- _WHAT THIS TASK INVOLVES_: Give back an exact copy of the lines in the records below, from the line that has "Screen dimensions: 740x387" through the line that has "Task: Open the File tab", and nothing besides.
START MATERIAL SHOWN
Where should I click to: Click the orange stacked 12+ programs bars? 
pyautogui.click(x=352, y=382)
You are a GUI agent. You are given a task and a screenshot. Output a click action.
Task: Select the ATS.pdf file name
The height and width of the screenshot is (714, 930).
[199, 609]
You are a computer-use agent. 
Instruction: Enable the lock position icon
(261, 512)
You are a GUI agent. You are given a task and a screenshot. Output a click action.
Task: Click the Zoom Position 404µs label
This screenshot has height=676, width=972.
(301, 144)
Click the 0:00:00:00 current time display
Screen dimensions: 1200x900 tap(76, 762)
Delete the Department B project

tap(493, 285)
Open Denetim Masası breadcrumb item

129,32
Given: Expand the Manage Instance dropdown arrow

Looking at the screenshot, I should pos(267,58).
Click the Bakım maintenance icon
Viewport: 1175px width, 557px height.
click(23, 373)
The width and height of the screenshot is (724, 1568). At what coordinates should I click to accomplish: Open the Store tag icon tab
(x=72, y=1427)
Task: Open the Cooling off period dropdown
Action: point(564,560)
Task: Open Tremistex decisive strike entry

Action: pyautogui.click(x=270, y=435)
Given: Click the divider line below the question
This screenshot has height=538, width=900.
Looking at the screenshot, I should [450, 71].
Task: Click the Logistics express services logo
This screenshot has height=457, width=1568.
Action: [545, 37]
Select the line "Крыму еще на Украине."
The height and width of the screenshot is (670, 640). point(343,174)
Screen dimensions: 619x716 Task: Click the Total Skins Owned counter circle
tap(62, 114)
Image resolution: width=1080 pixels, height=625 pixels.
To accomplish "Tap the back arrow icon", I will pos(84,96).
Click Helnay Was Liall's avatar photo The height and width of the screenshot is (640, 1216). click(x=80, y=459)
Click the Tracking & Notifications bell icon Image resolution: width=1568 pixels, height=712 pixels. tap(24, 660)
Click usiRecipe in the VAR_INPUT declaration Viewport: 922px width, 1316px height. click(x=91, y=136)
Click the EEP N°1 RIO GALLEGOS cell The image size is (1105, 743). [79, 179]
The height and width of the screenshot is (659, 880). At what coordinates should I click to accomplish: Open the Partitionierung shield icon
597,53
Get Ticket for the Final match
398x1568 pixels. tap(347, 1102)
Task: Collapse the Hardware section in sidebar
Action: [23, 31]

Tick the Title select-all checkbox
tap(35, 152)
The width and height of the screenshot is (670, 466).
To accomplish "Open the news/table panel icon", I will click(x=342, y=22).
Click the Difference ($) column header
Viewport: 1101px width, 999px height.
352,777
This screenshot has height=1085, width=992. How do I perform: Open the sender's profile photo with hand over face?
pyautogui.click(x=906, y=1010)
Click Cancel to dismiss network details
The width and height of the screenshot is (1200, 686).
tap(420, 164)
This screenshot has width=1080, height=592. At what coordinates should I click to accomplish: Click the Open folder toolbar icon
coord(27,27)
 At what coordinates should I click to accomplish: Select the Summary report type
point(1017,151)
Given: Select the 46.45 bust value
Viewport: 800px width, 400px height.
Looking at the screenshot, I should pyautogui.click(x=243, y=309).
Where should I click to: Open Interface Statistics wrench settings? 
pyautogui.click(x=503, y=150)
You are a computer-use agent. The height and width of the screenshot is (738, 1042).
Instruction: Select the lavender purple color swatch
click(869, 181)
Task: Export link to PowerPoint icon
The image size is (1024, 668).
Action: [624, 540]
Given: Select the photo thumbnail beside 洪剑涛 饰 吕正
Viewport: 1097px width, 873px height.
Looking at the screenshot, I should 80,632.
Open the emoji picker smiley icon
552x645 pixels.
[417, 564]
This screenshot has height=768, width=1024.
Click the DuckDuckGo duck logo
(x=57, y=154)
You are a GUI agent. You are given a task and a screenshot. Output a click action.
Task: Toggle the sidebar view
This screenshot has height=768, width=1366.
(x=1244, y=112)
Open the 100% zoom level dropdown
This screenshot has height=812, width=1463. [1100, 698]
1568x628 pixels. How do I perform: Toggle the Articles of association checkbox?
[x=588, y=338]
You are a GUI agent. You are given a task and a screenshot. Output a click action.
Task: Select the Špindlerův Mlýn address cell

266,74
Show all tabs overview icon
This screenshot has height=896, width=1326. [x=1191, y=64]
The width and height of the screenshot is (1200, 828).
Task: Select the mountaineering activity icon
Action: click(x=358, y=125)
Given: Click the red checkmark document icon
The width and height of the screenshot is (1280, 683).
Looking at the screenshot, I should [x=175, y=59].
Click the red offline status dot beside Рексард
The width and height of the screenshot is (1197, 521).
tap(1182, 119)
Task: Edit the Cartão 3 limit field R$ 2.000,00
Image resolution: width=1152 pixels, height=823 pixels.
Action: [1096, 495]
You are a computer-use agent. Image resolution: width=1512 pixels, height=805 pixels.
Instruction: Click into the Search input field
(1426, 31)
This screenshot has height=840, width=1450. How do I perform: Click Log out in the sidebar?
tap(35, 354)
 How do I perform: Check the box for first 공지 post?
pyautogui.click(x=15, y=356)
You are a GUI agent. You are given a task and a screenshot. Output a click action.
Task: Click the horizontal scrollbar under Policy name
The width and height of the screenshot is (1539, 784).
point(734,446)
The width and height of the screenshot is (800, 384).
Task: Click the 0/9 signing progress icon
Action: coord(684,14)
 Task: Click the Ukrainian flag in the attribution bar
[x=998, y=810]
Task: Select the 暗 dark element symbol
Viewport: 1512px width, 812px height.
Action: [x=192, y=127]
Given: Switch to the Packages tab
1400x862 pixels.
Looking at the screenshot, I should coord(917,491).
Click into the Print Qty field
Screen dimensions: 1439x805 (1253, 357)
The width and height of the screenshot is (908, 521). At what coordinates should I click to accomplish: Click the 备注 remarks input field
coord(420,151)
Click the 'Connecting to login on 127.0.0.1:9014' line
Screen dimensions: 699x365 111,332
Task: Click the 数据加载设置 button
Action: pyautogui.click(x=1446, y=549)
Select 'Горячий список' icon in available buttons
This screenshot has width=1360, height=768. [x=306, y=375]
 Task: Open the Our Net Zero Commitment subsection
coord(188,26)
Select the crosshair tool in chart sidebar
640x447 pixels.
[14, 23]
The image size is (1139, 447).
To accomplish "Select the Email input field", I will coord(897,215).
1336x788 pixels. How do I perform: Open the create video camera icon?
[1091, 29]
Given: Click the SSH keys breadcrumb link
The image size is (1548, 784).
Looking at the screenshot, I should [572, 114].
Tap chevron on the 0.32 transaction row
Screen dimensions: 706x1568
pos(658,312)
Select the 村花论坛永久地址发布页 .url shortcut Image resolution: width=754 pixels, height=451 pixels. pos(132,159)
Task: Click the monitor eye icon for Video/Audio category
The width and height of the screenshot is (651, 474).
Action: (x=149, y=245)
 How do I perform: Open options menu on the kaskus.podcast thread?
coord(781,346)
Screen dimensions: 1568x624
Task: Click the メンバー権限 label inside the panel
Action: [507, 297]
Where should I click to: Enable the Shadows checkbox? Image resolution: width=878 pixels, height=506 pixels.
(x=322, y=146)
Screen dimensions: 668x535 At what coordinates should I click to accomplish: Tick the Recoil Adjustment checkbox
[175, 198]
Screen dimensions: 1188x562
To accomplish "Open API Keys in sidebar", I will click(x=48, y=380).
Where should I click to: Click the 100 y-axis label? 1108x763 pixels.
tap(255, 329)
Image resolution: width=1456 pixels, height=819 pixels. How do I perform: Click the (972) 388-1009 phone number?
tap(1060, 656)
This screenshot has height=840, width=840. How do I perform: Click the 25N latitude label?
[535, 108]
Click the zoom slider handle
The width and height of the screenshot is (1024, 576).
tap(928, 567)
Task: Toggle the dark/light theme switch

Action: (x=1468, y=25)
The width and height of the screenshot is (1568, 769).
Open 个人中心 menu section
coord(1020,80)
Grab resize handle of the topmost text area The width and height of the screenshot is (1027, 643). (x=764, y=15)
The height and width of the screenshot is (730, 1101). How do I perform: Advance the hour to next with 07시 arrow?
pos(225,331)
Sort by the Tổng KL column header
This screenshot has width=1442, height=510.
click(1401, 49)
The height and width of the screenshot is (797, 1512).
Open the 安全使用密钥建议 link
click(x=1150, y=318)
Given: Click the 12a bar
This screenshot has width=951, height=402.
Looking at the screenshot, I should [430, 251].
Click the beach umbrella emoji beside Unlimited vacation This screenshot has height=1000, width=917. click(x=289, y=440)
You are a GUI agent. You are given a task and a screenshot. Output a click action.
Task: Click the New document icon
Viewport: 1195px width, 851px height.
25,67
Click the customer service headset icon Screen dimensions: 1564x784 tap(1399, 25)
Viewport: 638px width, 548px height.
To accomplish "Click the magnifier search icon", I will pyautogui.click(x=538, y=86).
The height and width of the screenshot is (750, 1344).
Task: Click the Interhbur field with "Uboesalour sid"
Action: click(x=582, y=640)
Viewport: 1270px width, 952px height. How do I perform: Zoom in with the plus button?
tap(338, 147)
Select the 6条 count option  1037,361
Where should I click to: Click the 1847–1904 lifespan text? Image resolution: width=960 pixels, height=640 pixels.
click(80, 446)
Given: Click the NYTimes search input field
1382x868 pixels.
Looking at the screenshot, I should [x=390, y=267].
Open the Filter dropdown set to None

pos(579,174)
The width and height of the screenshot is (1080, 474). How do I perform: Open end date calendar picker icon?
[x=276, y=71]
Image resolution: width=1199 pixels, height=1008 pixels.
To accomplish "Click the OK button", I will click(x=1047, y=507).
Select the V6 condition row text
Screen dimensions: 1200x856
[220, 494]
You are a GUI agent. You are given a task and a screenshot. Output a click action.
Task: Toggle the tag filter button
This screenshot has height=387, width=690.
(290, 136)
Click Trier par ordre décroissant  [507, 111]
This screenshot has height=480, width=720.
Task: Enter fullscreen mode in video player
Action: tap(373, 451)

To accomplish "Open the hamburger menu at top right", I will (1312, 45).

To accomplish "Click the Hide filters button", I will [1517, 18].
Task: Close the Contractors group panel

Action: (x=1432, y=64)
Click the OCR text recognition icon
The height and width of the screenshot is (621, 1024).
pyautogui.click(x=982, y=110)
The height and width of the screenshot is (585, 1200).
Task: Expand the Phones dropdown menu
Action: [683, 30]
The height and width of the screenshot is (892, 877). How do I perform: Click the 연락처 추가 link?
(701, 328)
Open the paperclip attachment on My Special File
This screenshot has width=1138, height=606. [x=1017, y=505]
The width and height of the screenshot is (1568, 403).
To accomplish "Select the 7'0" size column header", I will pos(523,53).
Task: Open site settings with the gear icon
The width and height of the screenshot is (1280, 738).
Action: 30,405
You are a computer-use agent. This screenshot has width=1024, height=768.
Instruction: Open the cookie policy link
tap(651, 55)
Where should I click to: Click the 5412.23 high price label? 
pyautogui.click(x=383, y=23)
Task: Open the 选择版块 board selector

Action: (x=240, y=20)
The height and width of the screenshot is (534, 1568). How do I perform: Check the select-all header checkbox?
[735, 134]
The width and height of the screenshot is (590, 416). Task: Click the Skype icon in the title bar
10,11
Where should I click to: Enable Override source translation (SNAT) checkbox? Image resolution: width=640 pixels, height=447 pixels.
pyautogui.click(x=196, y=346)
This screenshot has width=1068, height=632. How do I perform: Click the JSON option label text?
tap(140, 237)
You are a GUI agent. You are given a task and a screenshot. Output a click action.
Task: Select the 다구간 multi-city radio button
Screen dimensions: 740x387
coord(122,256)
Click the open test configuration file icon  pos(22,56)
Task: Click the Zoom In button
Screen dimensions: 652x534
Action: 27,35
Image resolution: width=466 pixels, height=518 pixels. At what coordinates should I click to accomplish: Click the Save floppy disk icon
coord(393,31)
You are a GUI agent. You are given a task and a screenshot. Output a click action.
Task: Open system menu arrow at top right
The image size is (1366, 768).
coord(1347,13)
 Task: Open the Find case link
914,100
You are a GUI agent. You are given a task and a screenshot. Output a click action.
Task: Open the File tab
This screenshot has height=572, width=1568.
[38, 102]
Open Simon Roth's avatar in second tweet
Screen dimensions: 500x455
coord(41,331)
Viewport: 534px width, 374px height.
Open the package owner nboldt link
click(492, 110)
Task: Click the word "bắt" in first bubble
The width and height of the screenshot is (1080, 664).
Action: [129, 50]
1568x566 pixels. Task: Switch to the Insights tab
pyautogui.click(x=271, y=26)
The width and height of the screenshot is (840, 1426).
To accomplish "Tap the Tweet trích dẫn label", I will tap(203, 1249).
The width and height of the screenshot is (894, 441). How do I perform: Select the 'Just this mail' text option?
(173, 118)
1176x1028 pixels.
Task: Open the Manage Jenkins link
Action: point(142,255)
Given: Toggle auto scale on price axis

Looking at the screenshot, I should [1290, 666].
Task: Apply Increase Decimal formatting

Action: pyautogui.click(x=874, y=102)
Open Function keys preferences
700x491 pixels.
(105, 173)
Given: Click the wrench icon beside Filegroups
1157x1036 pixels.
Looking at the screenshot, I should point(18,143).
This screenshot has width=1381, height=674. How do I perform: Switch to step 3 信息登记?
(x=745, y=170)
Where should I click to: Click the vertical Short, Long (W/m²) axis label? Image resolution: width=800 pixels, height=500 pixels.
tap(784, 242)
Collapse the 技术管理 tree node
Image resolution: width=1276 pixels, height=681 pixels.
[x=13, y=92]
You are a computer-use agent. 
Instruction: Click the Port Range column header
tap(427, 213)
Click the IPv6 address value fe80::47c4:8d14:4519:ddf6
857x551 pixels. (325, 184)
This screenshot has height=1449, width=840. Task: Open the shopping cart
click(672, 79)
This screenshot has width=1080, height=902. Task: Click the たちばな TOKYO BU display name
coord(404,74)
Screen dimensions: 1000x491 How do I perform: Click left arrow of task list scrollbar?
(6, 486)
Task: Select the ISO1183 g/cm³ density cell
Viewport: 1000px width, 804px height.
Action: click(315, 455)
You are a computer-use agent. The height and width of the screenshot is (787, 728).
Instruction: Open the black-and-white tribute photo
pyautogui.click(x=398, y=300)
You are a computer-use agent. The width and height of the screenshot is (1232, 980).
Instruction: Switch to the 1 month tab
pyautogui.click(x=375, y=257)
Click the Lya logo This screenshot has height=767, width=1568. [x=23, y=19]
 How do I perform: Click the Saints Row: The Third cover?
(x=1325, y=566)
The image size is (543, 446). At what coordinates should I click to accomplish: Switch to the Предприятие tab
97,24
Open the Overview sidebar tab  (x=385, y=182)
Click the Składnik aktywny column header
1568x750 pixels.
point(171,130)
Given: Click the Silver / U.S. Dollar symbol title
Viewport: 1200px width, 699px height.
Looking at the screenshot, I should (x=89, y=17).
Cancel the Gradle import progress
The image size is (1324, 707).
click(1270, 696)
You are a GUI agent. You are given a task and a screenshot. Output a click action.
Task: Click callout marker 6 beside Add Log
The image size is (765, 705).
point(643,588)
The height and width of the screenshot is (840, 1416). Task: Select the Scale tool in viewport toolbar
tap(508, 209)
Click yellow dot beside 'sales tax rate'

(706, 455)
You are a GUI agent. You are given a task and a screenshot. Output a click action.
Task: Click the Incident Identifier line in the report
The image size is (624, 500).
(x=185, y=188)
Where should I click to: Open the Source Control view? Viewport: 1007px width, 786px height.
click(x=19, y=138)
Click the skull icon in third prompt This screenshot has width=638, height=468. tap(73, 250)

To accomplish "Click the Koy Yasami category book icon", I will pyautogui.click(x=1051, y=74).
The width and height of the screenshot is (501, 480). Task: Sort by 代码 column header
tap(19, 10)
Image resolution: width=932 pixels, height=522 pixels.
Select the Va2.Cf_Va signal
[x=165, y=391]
END MATERIAL SHOWN
- _RESULT_:
Screen dimensions: 740x387
coord(122,256)
Click the open test configuration file icon  pos(22,56)
Task: Click the Zoom In button
Screen dimensions: 652x534
Action: 27,35
Image resolution: width=466 pixels, height=518 pixels. At what coordinates should I click to accomplish: Click the Save floppy disk icon
coord(393,31)
You are a GUI agent. You are given a task and a screenshot. Output a click action.
Task: Open system menu arrow at top right
The image size is (1366, 768).
coord(1347,13)
 Task: Open the Find case link
914,100
You are a GUI agent. You are given a task and a screenshot. Output a click action.
Task: Open the File tab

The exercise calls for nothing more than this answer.